Very, Very Good News

Good news!

Yep -- you guessed it!  We can move back home!  We don't have to live at the hometel anymore!
Clinic went very well.  I got to do PFTs and I blew an FEV1 of 77%!!!

To the average person 77% lung capacity might not sound that impressive, but for it being the very first time blowing after the transplant I couldn't be more thrilled with those results.  Prior to the transplant I was functioning (barely) at just 20% lung capacity.  Now that my lungs are not deteriorating my lung capacity will keep climbing, instead of dropping.  A very exciting prospect.  I'm looking forward to beating my score next time, as I get even more fit and my new lungs expand even more.  We are just thrilled.  God has been so gracious to me, to give me this reprieve of good health!

The rest of my appointment went excellent as well.  The doctor looked at my X - ray and he said that it was just perfect and that "It looks like you didn't even have a transplant."  I asked if the air trapping was gone and he said it was.

Here is a picture of my bones - for your viewing pleasure.  Haha.
When I got the transplant they literally had to saw my bone (the sternum) in half to fit the lungs in.  Then they stitched it back up with wire.  The wire stays forever.  If you look closely you can see the wires inside of me....

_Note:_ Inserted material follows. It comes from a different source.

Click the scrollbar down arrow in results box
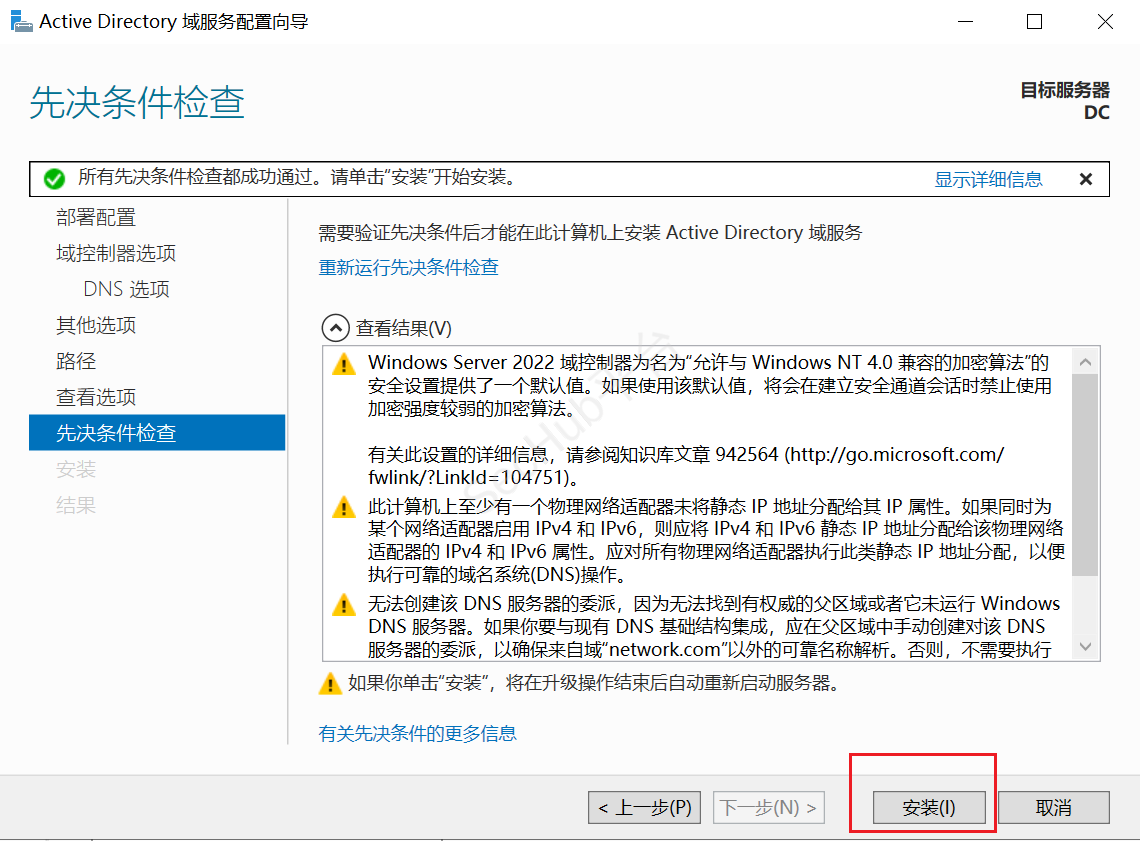1140x841 pixels. (x=1086, y=646)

To top it all off they lowered my dose of Prednisone!  This is also very good news.  As I have said before the side affects from that drug are pretty miserable, so tapering down the dose is something I had been looking forward to.  I will hopefully be sleeping more soundly and losing these chubby cheeks that are caused by the prednisone.  My blood sugars have been a non - issue so far, and with the lowering of the steroids, that will continue to be the case thankfully.

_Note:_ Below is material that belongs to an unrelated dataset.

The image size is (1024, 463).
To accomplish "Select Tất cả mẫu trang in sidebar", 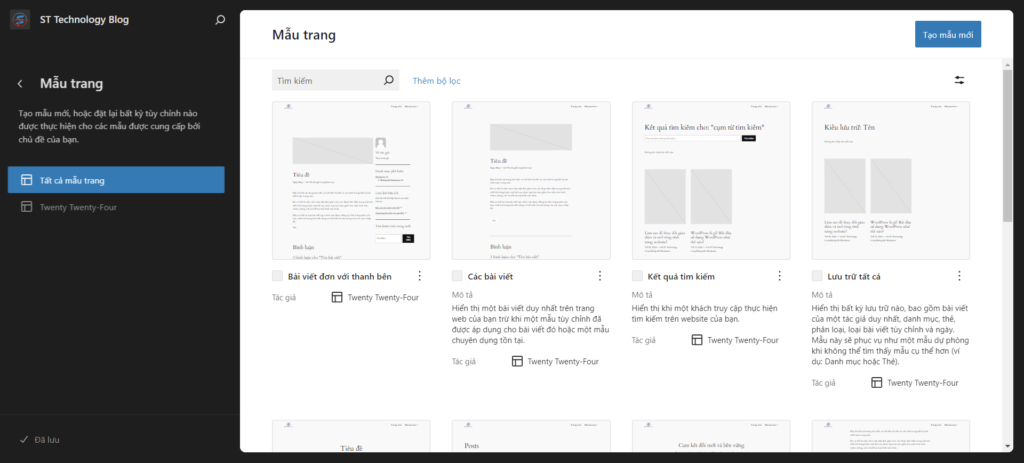I will click(x=116, y=180).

I feel better than I have felt in years.  It is amazing to not cough or do treatments.  My energy level is the biggest difference I have noticed.  I get by on much less sleep, and go throughout the day without feeling tired ever.  I raced Levi running this week - and won.

Thankful doesn't even begin to describe how I feel - it is just pure felicity!  Praise the Lord Jesus.

Sayonara

Yes!   No more breathing treatments!   I never thought I would see a day come when I didn't have to hook up to these machines.  I have done breathing treatments daily since before I can even remember!  Last night Seth packed 'em up and moved 'em on out. Good riddance!
Trashing of all of my old medications has felt pretty marvelous.  While my body still has Cystic Fibrosis, my new lungs never will because they have different genes.

Do we even fully grasp yet what this means?
Hours and hours more per week of time.... !

Steroids.

Ugh.  Yuck.

Prednisone is one of the worst medications I have been on in my life!  That is saying a lot too because I have been on my fair share of medications.....
I have to stay on them though.  They help keep my body from rejecting my new lungs.  Over time the dose will taper down tremendously, right along with my chubby cheeks hopefully.

I lay awake at night.  For hours.
Mind racing
Can't turn my brain off
Thinking way too hard about things...

During the day I am rather hyper.  I really don't mind being hyper though -- Our days are jam packed.

A fun day is in the works for tomorrow!  A mini road trip to Sacramento is in order to visit my best girlfriend Tyanna and her brand new baby boy.  I'm pretty excited.

In other news, we are still not allowed to go home yet.  Batting my sad puppy dog eyes at the doctor didn't work.  Just kidding...  I didn't bat my eyes .... but we did ask, and they did say "no".  The doctors do say that I am doing well, but they don't let anyone go home before six weeks.  That's the minimum.
We got the A-okay to go home for the weekend though- which is terrific!  I'm looking forward to picking up Levi from my parents on Friday and spending the weekend together as a family.  At our house.

Three Weeks!

Thank God for three weeks with Leah's new lungs!  So far they are working well with her body.

...And thank God she finally got more than three hours of sleep last night too!  This has been an issue probably brought on by the prednisone and we've been working on it daily.

We have been blessed to be able to hang out this week and last with some friends affected by CF.  A sweet time.  Thanks Lindsay, Casey and Hope!

Another appointment tomorrow; we'll see what the doctors think of us.